Shi Xiaoqing, Wang Kaiyang, Li Jinhui, Wu Jinlin, Zhou Kaiyu, Hua Yimin, Li Yifei
Key Laboratory of Birth Defects and Related Diseases of Women and Children of MOE, Department of Pediatrics, West China Second University Hospital.
State Key Laboratory of Oral Diseases, National Clinical Research Center for Oral Diseases, West China Hospital of Stomatology, Sichuan University, Chengdu, Sichuan, China.
Medicine (Baltimore). 2020 Nov 20;99(47):e22576. doi: 10.1097/MD.0000000000022576.
Left ventricle-right atrium (LV-RA) shunt is a rare case and surgical repair has been the routine procedure to correct this defect. With the rapid development of transcatheter technology, some of the cases can be closed with transcatheter technique. Here, we would like to report a congenital LV-RA case who received transcatheter closure using the Amplazter duct occluder II (ADO II) and the short-term outcomes of this procedure.
A 2-year-old female presented a systolic murmur between the 2 to 3 sternal rib during the routine examination before kindergarten administration.

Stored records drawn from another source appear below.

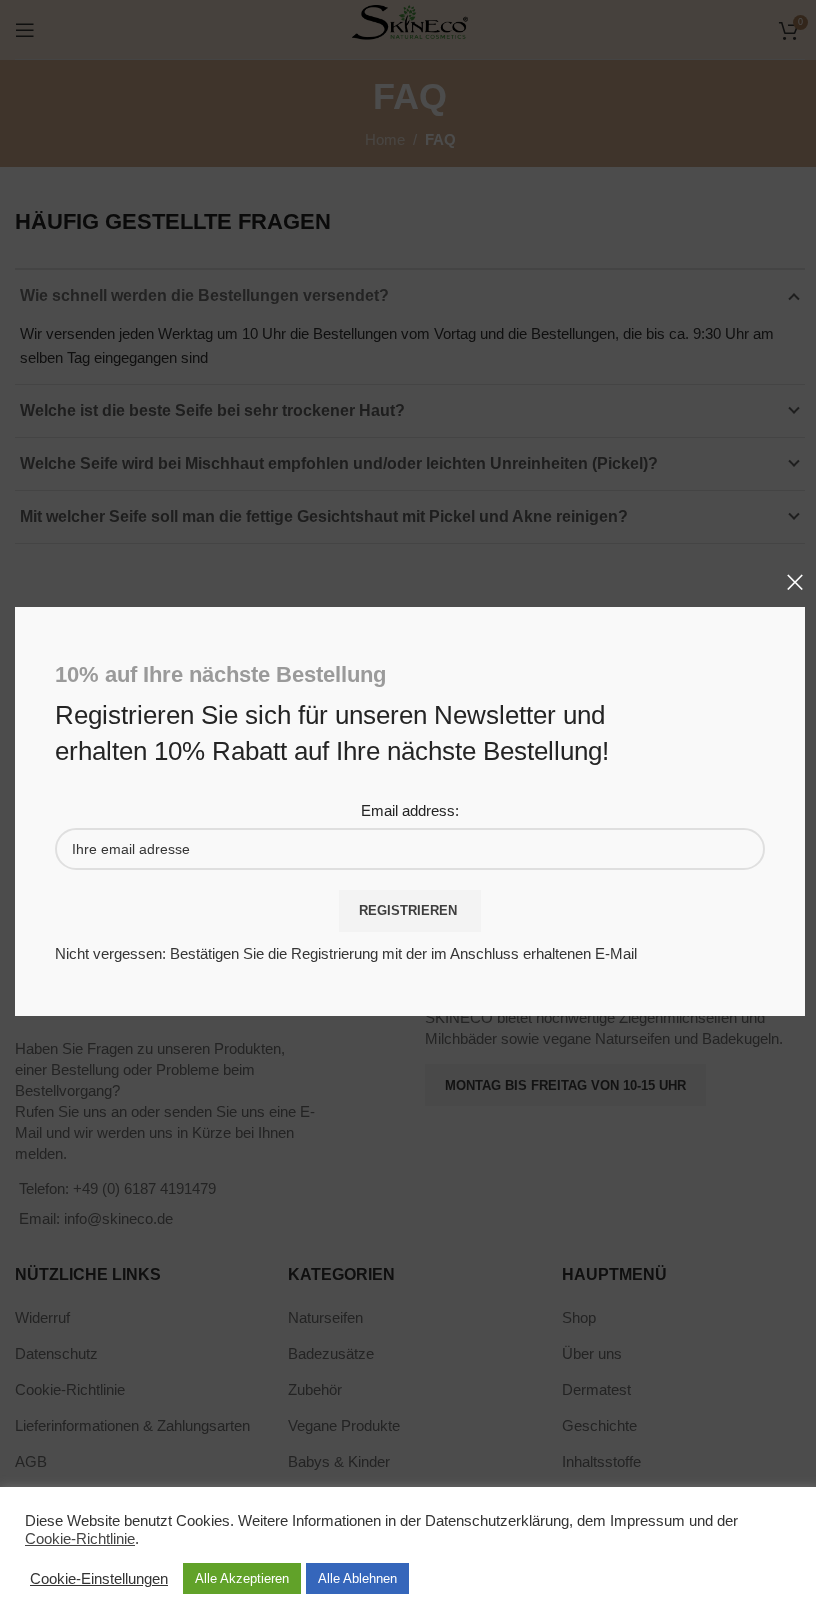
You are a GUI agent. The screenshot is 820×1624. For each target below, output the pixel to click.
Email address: (410, 811)
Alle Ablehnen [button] (357, 1578)
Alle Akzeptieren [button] (242, 1578)
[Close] (795, 582)
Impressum (647, 1521)
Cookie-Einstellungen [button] (99, 1579)
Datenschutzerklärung (497, 1521)
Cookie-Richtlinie (80, 1539)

The patient denied any cardiac surgery, endocarditis, trauma or cardiomyopathy. The echocardiography confirmed an abnormal shunt between left ventricle and right atrium located in the superior part of ventricular septum which is closed to septal tricuspid valve and anterior mitral valve, and the diameter of this shunt is 2 mm. Besides, the dilation of right atrium (40 mm) has been identified which was not a common clinical manifestation of typical ventricular septal defect. Angiography demonstrated the shunt driven from left ventricle to right atrium.
An AGA ADO II device had been delivered to close the defect.
Follow-up kept for 3 months. Echocardiography revealed completed closure of the shunt with normal movement and function valves. And no complication of arrhythmia has been recorded.
This case report highlighted the administration of ADO II in some ventricular septal defect with superior location, and provided an essential experience of using ADO II to close long tunnel type LV-RA shunt.
左心室-右心房(LV-RA)分流是一种罕见病例,外科修复一直是纠正该缺陷的常规手术。随着经导管技术的迅速发展,部分病例可用经导管技术闭合。在此,我们报告1例先天性LV-RA病例,其使用Amplatzer封堵器II(ADO II)进行经导管闭合及该手术的短期结果。
一名2岁女性在幼儿园入园前的常规检查中,于胸骨第2至3肋间出现收缩期杂音。
患者否认有任何心脏手术、心内膜炎、外伤或心肌病病史。超声心动图证实左心室与右心房之间存在异常分流,位于室间隔上部,靠近三尖瓣隔叶和二尖瓣前叶,分流直径为2毫米。此外,已发现右心房扩张(40毫米),这并非典型室间隔缺损的常见临床表现。血管造影显示分流从左心室流向右心房。
植入一枚AGA ADO II装置以闭合缺损。
随访3个月。超声心动图显示分流完全闭合,瓣膜活动及功能正常。且未记录到心律失常并发症。
本病例报告强调了ADO II在一些位置较高的室间隔缺损中的应用,并提供了使用ADO II闭合长隧道型LV-RA分流的重要经验。